Stated task: According to the Woodrow Wilson profile, at which university did Wilson study political science, and in what year did he earn his doctorate?

Excerpted passage:

•••

Prezident of USA

Woodrow Wilson - twenty-eighth president of the United States

(March 4, 1913 – March 4, 1921)

Educator, political reformer, and the twenty-eighth president of the United States, Woodrow Wilson (December 28, 1856 – February 3, 1924) significantly affected domestic and international affairs during his two terms in office. Wilson made advances in education while he was the president of Princeton University in the early 1900s, before entering politics as the governor of New Jersey in 1910. He was elected president first in 1912 and again in 1916. He emerged from the tragedy of World War I as an international leader who campaigned widely for the creation of the League of Nations—the post-war international organization that was the forerunner of the United Nations. But political battles with a reluctant Congress ultimately dashed his hopes of U.S. participation in the League.

Born on December 28, 1856, in Staunton, Virginia, Wilson was the third of four children of devout religious parents, Janet Woodrow Wilson and Joseph Ruggles Wilson. The Civil War prevented him from beginning school until the age of nine, but the intellectual atmosphere fostered largely by his father, a Presbyterian minister, helped him excel. After graduation from Princeton University in 1879, he studied law at the University of Virginia and became a member of the bar in 1882. He established a law practice in Atlanta, Georgia, but later returned to school to study political science at Johns Hopkins University, earning his doctorate in 1886.

Professionally, Wilson worked in the area of education before entering politics. Between 1885 and 1892, he taught history and political economy first at Bryn Mawr College, then at Wesleyan University, and finally at Princeton. As president of Princeton from 1902 to 1910, he became known as an educational reformer. His improvements to teaching were welcomed until he set out on a bold plan to reform the social structure of the school by eliminating class distinctions, an effort that was severely criticized. Elected governor of New Jersey in 1910, he pursued reform policies that won greater approval: he improved worker's compensation and the school system while also providing for better control of public utilities.

In 1912 the strength of Wilson's accomplishments at Princeton and as governor helped take him into the White House. Running as a Democrat, he also benefited from a rift in the Republican party that split votes between Theodore Roosevelt and William Howard Taft.

Wilson called his domestic program the New Freedom. It consisted of far-ranging economic and labor reforms. In a dramatic return to an old tradition, he addressed Congress personally, asking for passage of the legislation, and it largely complied. In 1913 the Underwood Tariff Act instituted the income tax but decreased the tariff on certain imports. The Federal Reserve Act of 1913 (38 Stat. 251), which reorganized the national banking system, is regarded as the most important banking reform in history. It gave the federal government control over the Federal Reserve Board while also providing agricultural credits to farmers.

The extent of Wilson's idealism can be seen in other significant reforms. In 1914 the Federal Trade Commission was established to discourage business corruption, and the Clayton Antitrust Act (15 U.S.C.A. §12 et seq.) was passed in order to restrict businesses from monopolizing—unfairly dominating—individual markets. Three constitutional amendments were ratified during the Wilson administration: the provision for the direct election of U.S. senators in 1913 (Seventeenth Amendment); the prohibition of the manufacture, sale, and transportation of liquor in 1917 (Eighteenth Amendment); and the granting of the right to vote to women in 1920 (Nineteenth Amendment).

•••

Given data:
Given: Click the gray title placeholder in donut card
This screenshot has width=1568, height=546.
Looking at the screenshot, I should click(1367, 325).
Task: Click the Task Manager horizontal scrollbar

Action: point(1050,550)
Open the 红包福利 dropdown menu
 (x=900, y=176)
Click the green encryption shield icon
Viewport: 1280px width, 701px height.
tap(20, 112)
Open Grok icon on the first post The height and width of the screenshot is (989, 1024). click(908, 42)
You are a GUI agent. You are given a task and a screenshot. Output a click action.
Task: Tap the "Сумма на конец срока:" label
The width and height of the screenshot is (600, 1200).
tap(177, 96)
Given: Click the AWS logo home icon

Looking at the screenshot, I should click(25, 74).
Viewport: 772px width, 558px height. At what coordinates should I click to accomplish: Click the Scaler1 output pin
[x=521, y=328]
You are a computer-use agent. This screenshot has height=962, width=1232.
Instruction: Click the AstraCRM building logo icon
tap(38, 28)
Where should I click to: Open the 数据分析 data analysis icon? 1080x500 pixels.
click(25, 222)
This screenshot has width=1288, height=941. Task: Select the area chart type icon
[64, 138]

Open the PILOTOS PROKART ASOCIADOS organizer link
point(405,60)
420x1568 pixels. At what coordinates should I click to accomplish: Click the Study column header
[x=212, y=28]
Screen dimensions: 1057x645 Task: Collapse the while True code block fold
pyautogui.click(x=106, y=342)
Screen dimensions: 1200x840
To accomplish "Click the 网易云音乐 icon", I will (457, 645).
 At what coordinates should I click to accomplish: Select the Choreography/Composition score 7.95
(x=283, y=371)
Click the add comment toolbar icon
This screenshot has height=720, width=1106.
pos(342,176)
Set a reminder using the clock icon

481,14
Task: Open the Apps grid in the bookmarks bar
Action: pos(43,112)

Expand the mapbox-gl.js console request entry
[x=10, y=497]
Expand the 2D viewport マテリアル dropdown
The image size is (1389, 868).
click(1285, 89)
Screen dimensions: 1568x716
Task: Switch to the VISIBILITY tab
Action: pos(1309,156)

•••

Full output: Johns Hopkins University, 1886